前にも触れたかもしれないが、ボクはAdobe Photoshop、Illustrator CS4以降のアップデートを頑なに拒んでいる。アホな上納金をAdobeに払う気に到底なれないことも白状したはずだが、念のためにもう一度書いておく。

無駄な機能で無駄に処理が遅くなるようなアップデートは、ボクにとっては無用であるどころか迷惑でしかない。

ちなみに、CS4以降のバージョンを使ったことがないワケではないのだ。CCは副業先で一年ほど散々触ったが、最後までイライラするだけでなんの恩恵もなかった。何しろショート・カットが変更されているのだ。これだけで十分迷惑である。

まぁ、アプリはともかくOSに関しては、ここまで頑なになる気にはなれない。

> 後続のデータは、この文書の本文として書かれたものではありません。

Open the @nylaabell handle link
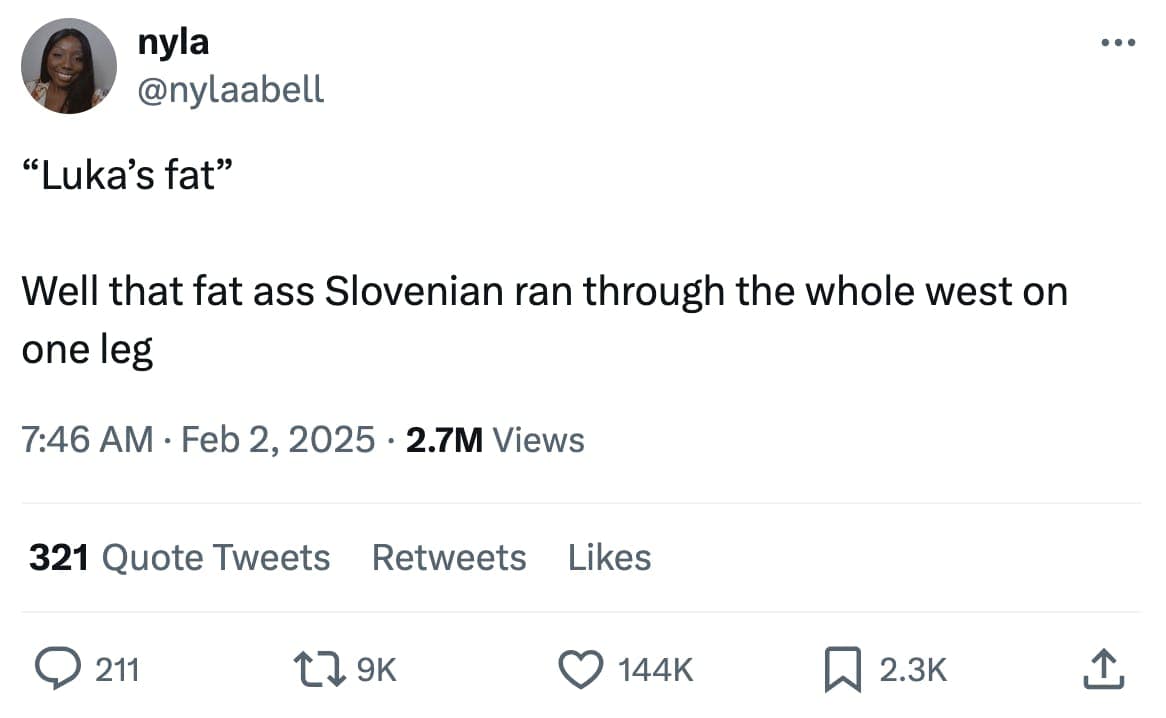231,89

すべてのアップデートがそうだとは言わないが、必ず何かしらの脆弱性やバグの修正だったり、イマイチ効果的なのかどうか疑問だがハッキング対策も含まれるとなると、それなりに考えざるを得ない。

だから、MacOSの最新版High SierraにParallels Desktopをインストールして、仮想デスクトップでMavericksを走らせCS4を運用するという荒業を使っている。ネット絡みは全部High Sierraで処理をして、お仕事関係はMavericksで、という割と分かりやすく貧乏な方法である。

ただ、この作戦にはハード上のハードルがそれなりにある。メモリ量とOSを走らせる記録媒体(保存量も含む)である。ここは現段階ではコストが掛かりすぎるので我慢している。お金ないしなぁ(切実)。今ならこっちにお金を使うよりも、おねえちゃんにお金を回す方が優先順位は圧倒的に高いので、しゃぁなしである。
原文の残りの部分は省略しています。